The third active coach who did this was Mike Brown, coach of the Cleveland Cavaliers. Even though he is a part of this exclusive club, Cavs owner Dan Gilbert, who is afraid King Lebron James (Who I’d like to say walked off the court giving Celtics fans high fives after showing no effort in the final minutes of the deciding game in their second round play off series AND still manages to call himself KING James) will leave if changes aren’t made, decided to fire him. Apparently Gilbert thinks he can find a coach who can better coach a self proclaimed King who consistently laughs and argues with Brown in huddles. This completely undermines Brown’s coaching ability, while Lebron goes out and continues to not get it done. If Dan Gilbert thinks he can find a better coach in order to make sure Lebron comes back to Cleveland, he is dreaming. Lebron will come back to the Cavs no matter when he finally realizes that he will leave $30 million dollars on the table if he leaves with another team. At this point, Dan Gilbert has completely surrendered his team to Lebron. He will do whatever Lebron wants in order to keep him. He will fire Mike Brown, he will acquire an aging Shaq, he will trade long time Cav Zydrunas Ilgauskas so they can get Antwan Jamison, and then resign Zydrunas 30 days later. If Dan Gilbert is willing to go this far for Lebron, then he should be willing to offer the coaching reigns to the one person who will make Cleveland so appealing to Lebron James: he will build the team to Lebron’s liking, build up Lebron’s ego to a point no other basketball player’s has ever reached, and call the plays Lebron likes. This coach is none other than Lebron James.

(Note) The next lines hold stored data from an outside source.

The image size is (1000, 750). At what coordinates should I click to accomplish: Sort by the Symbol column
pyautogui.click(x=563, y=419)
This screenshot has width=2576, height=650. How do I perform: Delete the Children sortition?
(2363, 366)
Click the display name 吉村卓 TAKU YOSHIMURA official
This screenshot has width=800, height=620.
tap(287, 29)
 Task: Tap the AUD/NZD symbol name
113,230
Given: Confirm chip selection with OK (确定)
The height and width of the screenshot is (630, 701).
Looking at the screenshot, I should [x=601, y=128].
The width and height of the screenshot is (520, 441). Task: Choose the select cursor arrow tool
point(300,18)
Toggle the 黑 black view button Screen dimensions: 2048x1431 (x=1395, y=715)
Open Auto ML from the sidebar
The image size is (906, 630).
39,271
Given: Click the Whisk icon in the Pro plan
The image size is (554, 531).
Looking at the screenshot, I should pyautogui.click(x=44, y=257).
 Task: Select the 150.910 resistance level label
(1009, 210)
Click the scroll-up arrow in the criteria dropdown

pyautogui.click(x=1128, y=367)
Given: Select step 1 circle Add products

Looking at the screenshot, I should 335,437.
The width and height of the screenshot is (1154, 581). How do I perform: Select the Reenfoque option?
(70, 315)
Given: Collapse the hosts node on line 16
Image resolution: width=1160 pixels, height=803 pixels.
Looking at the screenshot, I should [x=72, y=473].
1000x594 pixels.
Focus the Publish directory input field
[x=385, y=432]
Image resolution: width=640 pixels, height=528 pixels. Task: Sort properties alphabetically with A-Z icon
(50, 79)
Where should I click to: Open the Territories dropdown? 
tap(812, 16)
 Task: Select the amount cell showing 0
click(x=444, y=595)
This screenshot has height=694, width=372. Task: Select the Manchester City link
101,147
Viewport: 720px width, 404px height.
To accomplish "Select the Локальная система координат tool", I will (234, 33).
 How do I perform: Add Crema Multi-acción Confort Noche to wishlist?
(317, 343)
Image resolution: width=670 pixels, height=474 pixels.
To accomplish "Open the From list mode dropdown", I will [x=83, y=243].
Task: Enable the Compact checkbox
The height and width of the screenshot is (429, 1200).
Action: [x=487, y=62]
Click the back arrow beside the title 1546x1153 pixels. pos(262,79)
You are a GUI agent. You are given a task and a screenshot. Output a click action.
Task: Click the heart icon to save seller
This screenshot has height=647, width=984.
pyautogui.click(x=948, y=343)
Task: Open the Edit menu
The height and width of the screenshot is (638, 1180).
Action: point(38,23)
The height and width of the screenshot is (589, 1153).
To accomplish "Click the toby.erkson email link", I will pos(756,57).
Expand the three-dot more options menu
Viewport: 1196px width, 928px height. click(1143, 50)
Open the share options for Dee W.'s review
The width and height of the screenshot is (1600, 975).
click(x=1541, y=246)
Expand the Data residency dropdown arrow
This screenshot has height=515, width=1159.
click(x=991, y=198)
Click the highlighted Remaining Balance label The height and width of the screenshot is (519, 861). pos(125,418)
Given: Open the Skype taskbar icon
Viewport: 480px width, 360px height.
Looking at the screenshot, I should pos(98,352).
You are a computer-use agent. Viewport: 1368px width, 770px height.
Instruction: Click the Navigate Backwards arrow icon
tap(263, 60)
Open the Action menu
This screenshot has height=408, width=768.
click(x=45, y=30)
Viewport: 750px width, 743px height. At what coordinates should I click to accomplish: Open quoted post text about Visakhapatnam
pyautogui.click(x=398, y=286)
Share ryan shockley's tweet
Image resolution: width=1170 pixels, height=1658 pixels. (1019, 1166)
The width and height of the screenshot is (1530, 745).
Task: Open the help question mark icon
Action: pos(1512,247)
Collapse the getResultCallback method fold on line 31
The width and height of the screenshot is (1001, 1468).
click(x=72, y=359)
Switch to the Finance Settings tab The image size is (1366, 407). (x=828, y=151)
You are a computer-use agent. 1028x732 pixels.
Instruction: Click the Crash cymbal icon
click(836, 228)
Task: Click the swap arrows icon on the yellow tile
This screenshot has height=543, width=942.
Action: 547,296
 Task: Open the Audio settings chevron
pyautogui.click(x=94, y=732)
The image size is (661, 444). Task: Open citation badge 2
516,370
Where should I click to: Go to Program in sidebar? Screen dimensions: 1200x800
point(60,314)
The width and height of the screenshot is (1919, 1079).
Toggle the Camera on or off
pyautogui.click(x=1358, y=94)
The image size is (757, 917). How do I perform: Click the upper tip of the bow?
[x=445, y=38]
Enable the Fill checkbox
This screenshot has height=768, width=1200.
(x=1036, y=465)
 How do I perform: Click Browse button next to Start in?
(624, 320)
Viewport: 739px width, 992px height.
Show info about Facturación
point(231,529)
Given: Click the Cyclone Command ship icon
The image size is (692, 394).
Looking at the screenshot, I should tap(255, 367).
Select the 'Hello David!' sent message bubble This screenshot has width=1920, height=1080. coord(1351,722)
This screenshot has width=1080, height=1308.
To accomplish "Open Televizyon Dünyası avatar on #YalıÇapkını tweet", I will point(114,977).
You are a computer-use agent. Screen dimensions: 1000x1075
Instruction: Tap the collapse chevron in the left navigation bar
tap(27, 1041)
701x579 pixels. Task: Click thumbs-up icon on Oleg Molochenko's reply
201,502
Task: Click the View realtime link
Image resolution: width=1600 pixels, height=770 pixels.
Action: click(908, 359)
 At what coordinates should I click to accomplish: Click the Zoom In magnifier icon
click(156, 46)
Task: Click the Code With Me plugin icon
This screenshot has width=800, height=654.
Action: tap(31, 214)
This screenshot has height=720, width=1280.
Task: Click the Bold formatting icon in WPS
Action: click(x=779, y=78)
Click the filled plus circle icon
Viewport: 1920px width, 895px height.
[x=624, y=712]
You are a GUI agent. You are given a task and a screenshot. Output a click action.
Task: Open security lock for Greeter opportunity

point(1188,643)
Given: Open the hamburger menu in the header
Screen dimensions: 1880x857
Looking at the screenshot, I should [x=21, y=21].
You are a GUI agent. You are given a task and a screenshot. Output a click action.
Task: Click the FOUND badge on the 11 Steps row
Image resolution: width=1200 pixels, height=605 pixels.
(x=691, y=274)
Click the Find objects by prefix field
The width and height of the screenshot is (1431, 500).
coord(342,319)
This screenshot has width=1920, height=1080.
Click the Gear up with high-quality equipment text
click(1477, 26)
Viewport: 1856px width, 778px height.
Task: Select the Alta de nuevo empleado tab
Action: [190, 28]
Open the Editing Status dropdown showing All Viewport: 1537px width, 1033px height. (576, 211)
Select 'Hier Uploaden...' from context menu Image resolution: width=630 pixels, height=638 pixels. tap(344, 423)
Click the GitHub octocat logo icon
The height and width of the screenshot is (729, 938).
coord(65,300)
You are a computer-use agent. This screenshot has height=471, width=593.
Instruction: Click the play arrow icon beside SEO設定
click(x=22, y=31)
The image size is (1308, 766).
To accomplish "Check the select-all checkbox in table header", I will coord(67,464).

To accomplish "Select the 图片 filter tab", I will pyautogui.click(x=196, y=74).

While this might seem outrageous, this has been done in the past. Lenny Wilkens was a player coach for the Seattle SuperSonics from 1968-71, and just a few years ago “retired” Michael Jordan traded Rip Hamilton for Jerry Stackhouse, and then came out of retirement to play on the team he built. Do I support Lebron coaching/GMing this team? Absolutely not. But if Dan Gilbert doesn’t start building this team to contend for years to come rather than only worrying about the King, then this will essentially become Lebron’s team, where he calls the shots, and continues to break the hearts of Cleveland basketball fans when he fails to win a championship.